Степан снова повиновался. И, одной рукой обнимая женщину за теплое и податливое плечо, другой – чуть пониже талии, вдруг ощутил, как она подрагивает, но явно не от сырости и от холода, и даже не от прилива страсти, но от чего-то значительно более мощного, нутряного.

- Ты, что, плачешь? – растерянно заглянул Степан под лоскутное одеяло.

- Дождешься! – зло прошипела оттуда женщина и, укусив Степана за сосок левой, ближней к себе, груди, вдруг резко отпрянула от мужчины, отбросила одеяло и, сгорбленная, дрожащая, заслоняя лицо ладонями, в одной влажной, ночной сорочке, прилипшей к крутым и ядреным бедрам, умчалась к выходу из гостиной.

- Верка, куда? Вернись! Простудишься, дура рыжая! - только и смог, что выкрикнуть ей вдогонку приподнявшийся на локтях Степан.

А, между тем, промелькнув большою сгорбленной тенью по раскрасневшимся кирпичам голландки, женщина с тихим стуком закрыла входную дверь, и шлепки её босых ног по полу сразу же резко стихли.

Так, вот, и не решившись ни метнуться за женщиною вдогонку, ни сказать ей хоть что-то властное, Степан и остался сидеть на пустой постели и, с плохо скрываемою досадой потирая прокушенный сосок груди, прошипел в тишину гостиной:

- Ну, и катись…. Надоели!

После чего, безвольно падая навзничь, на ещё не остывшую от женского запаха и тепла подушку, он зло и рассерженно прошипел:

- Прибежишь. Никуда не денешься. Холод – не тетка. И не таких смирял.


IV


- Я прождал её до утра, - вновь оказавшись на топчане, в полуметре от замершего на стуле Игоря, выдохнул в нос Степан. – Но она так и не появилась. Полночи я пробродил по дому, все сени с фонариком обглядел, всю веранду и двор обшарил, и даже дважды, в пролом, на чердак слазил, но никаких Веркиных следов так и не обнаружил. Зато, вот, на чердаке – на дедовский чемодан наткнулся. А в столярке мамин будильник, да пару сестренкиных погремушек с полочки, у окошка, снял. Во дворе, у отхожего места, рогатку свою надыбал. А Верка, как в воду канула. И что всего хреновее: я опять перед ней виноват. Вчистую.

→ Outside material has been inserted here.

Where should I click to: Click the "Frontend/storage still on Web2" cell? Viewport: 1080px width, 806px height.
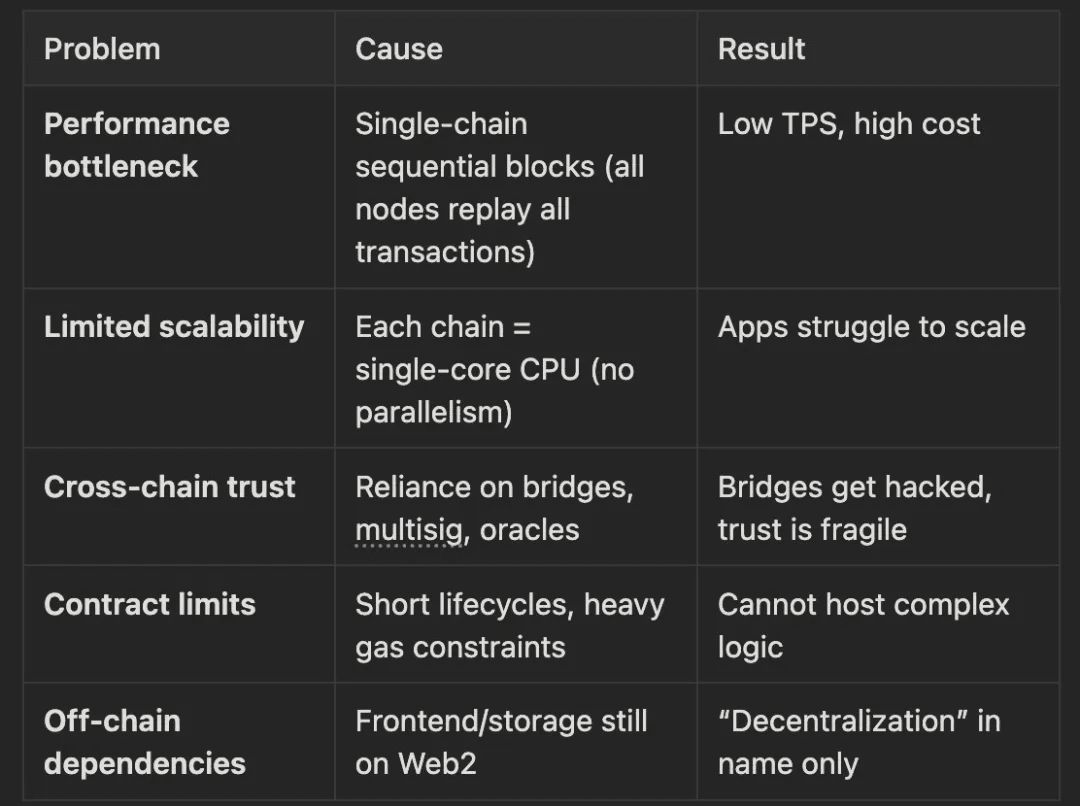tap(501, 742)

- Да, сны – это серьезно, - сидя перед Степаном, философски отметил Игорь. - Они как-то с нашей совестью связаны.

- Какие там, на хрен, сны?! – зло прохрипел Степан и, расстегнув две средние пуговицы рубашки, предъявил хозяину комнатушки свежий укус на своем соске; причем, укус явно не комариный, а яйчатый, человеческий, состоящий из двух полукруглых дужек с мысленным центом в районе сердца.

- Ну, так и что же это, по-твоему, было? – мягко поинтересовался Игорь.

- А хрен его маму знает, - застегивая рубашку, с досадой вздохнул Степан. – Сама Верка – теперь старуха.… А эта, что укусила, будто она, да только совсем молоденькая.… И родинка на груди, и прыщик за правым ухом…

- Может, дочка её? – предположил Игорь; на что Степан, раздраженно вскочив с топчана, заходил взад-вперед по комнате и, бурно жестикулируя, прояснил: - Какая там, на хрен, дочка?! Верка – бесплодная, как ялица. Перед тем, как разъехаться по столицам, она от меня аборт неудачный сделала, да так, вот, и опросталась.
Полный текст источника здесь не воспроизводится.